**INFORMATION SUPPLIED**
************

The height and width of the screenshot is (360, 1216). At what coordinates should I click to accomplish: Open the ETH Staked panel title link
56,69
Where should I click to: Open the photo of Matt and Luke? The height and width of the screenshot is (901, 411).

************

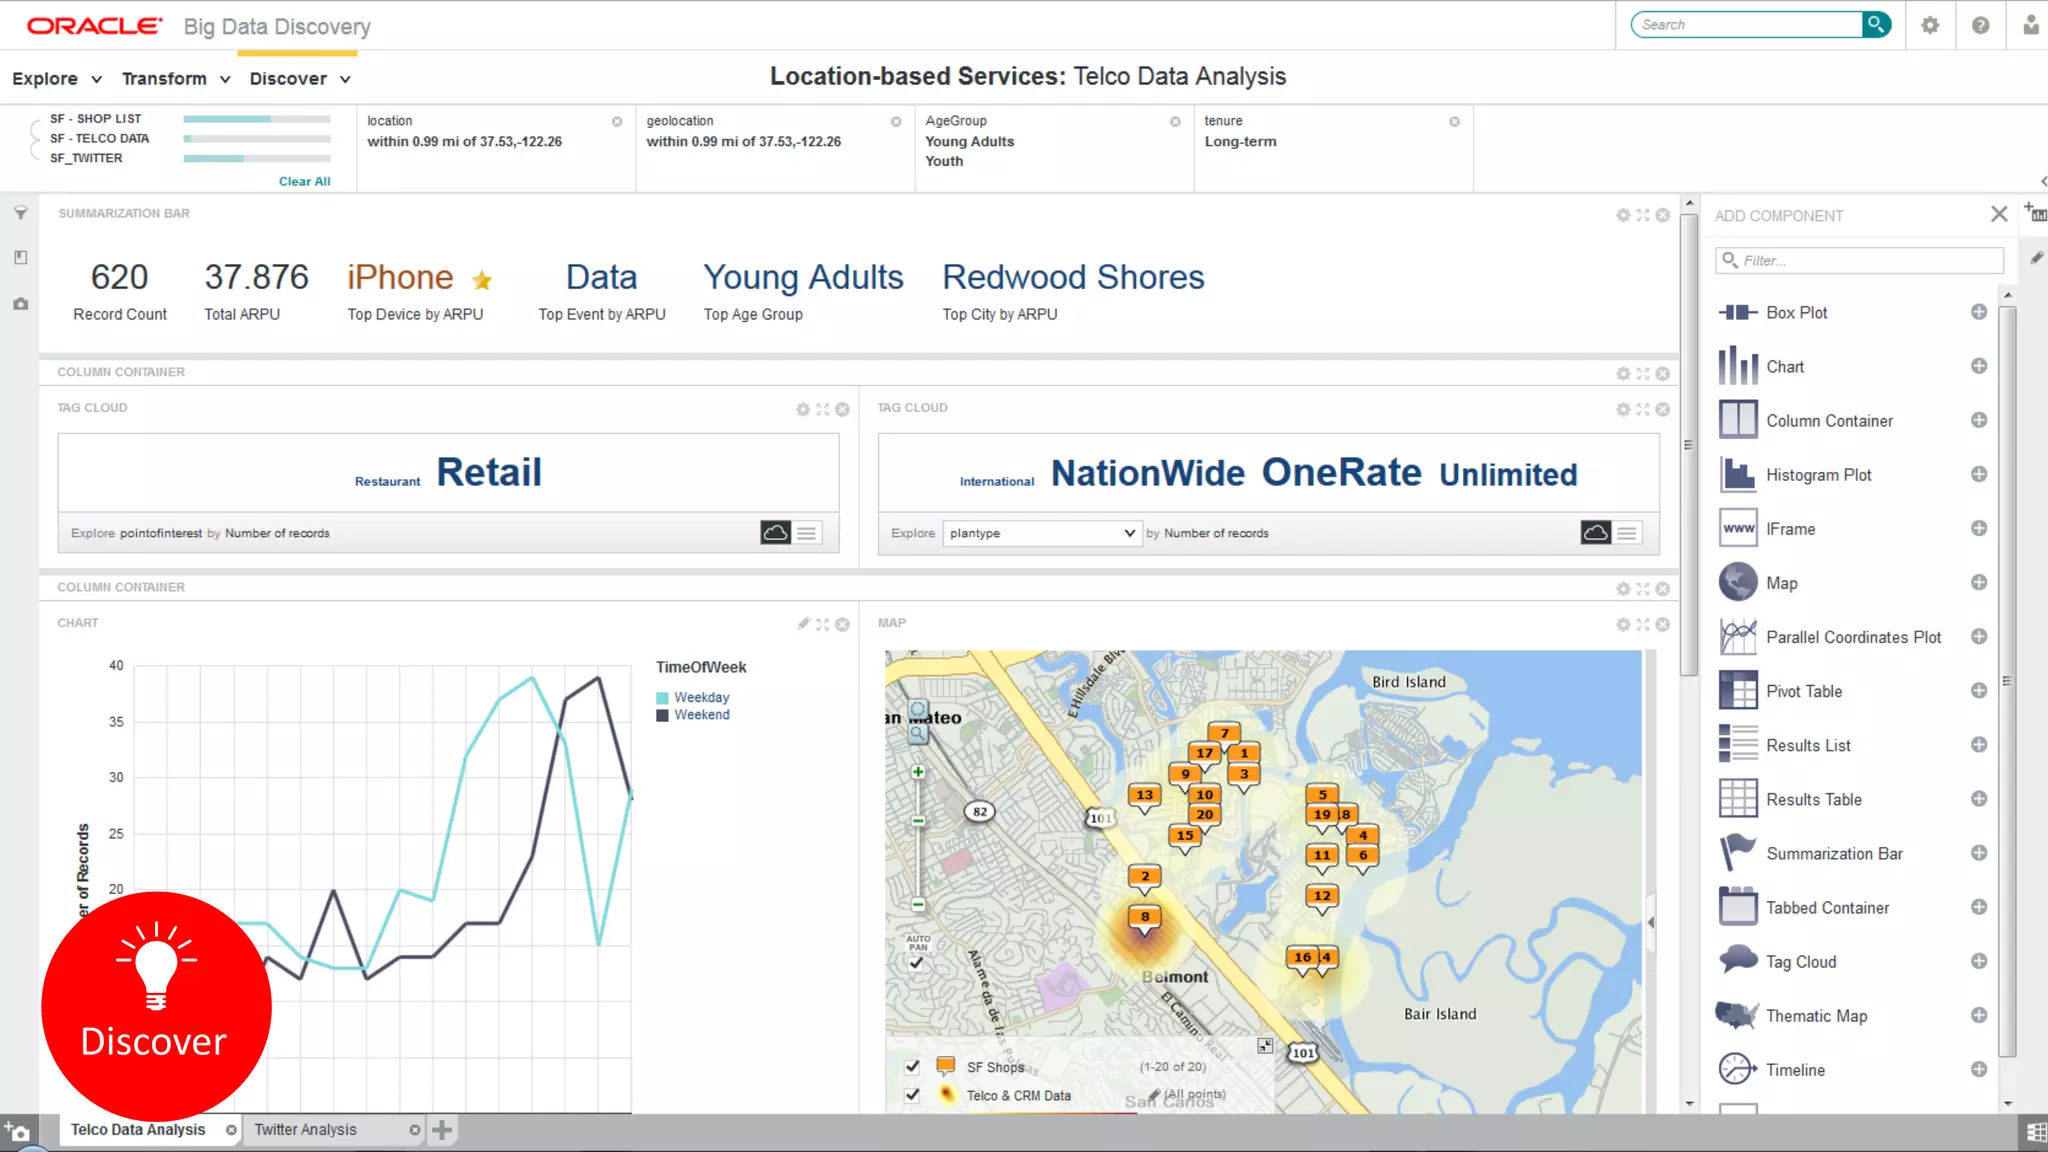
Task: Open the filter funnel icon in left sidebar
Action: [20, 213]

************

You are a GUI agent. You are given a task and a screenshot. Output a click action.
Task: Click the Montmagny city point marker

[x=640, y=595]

************

**STATED EXERCISE**
Could you reproduce the records from the line with "You are a GUI" to the line with "[x=640, y=595]", requests included, with each coordinate in the answers multiplied by 0.5 and rounded to a whole number, halves rounded up?

**THE REPLY**
You are a GUI agent. You are given a task and a screenshot. Output a click action.
Task: Click the Montmagny city point marker

[x=320, y=298]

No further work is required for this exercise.